Forth: Is / Is Not

The Repo on GitHub

We need many things in our little Forth thing. Let’s try to get clear on what we’re doing here, and what we’re not. Bad forth code slows me down. But we’re doing OK.

Our two tiny classes, PrimaryWord and SecondaryWord, can execute some Forth-like code that runs a few levels deep in the return stack. I am confident that it will handle anything made up of calls to existing primary and secondary words. But there are things we surely need:

We have no conditionals. Forth has IF-THEN and IF-ELSE-THEN to handle conditional logic;
We have no looping. Forth has DO-LOOP, DO-+LOOP, BEGIN-UNTIL, BEGIN-AGAIN, BEGIN-WHILE-REPEAT, and you can exit a loop with LEAVE;
We have no compiler. I hand-compiled my SecondaryWord instances, and I got most of them wrong at least once. We need machine help.
We have no interactive mode. Forth allows you to type words into a REPL sort of thing.

Forth implementations, lookin’ inta history back, were quite tightly coded, using some of the most arcane and evil tricks we used to use in assembler. Ah, those were the days. I think our needs here are different. We want most of the full power of Forth available in our Robot DSL, perhaps without dynamic compilation or similar weirdness. But we do not need to do things the way that Moore and Loeliger did them back last century. We want good code, efficient code, but code that makes sense in our situation. Good, clean, efficient, clear, object-oriented code.

So our language wants to be very Forth-like, and our implementation doesn’t need to be historically accurate.

Design, Thinking

Right. No compiler, no handling of conditionals or loops. Which shall we undertake today? Or is there some other thing?
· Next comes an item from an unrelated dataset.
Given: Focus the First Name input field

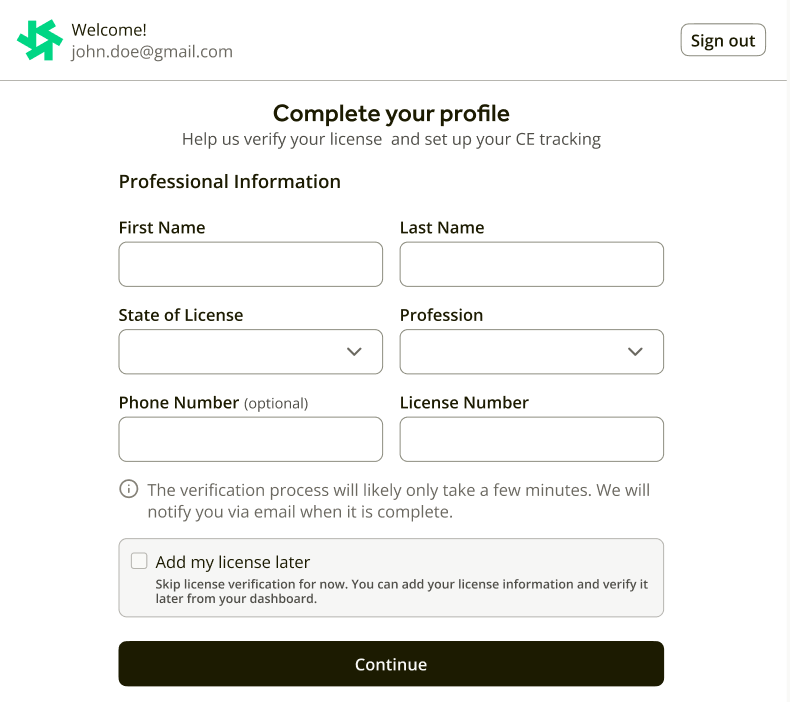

I think the compiler is relatively easy. We read words, look them up in the lexicon, append their indices to a list, append the result to the lexicon as a Secondary Word.

I feel less confident about conditionals and looping, although we do have a working version in our earlier tests, where we had a full interpreter thing running, working straight from the string words. So while I don’t quite see it, I am not terribly worried.

There is a small risk that we would do the compiler and then be unable to implement the conditionals or looping. That would waste the compiler effort (and everything else for the past week or so). We could reduce the potential loss by doing conditionals and looping first. But it’ll be a serious pain to test with no compiler.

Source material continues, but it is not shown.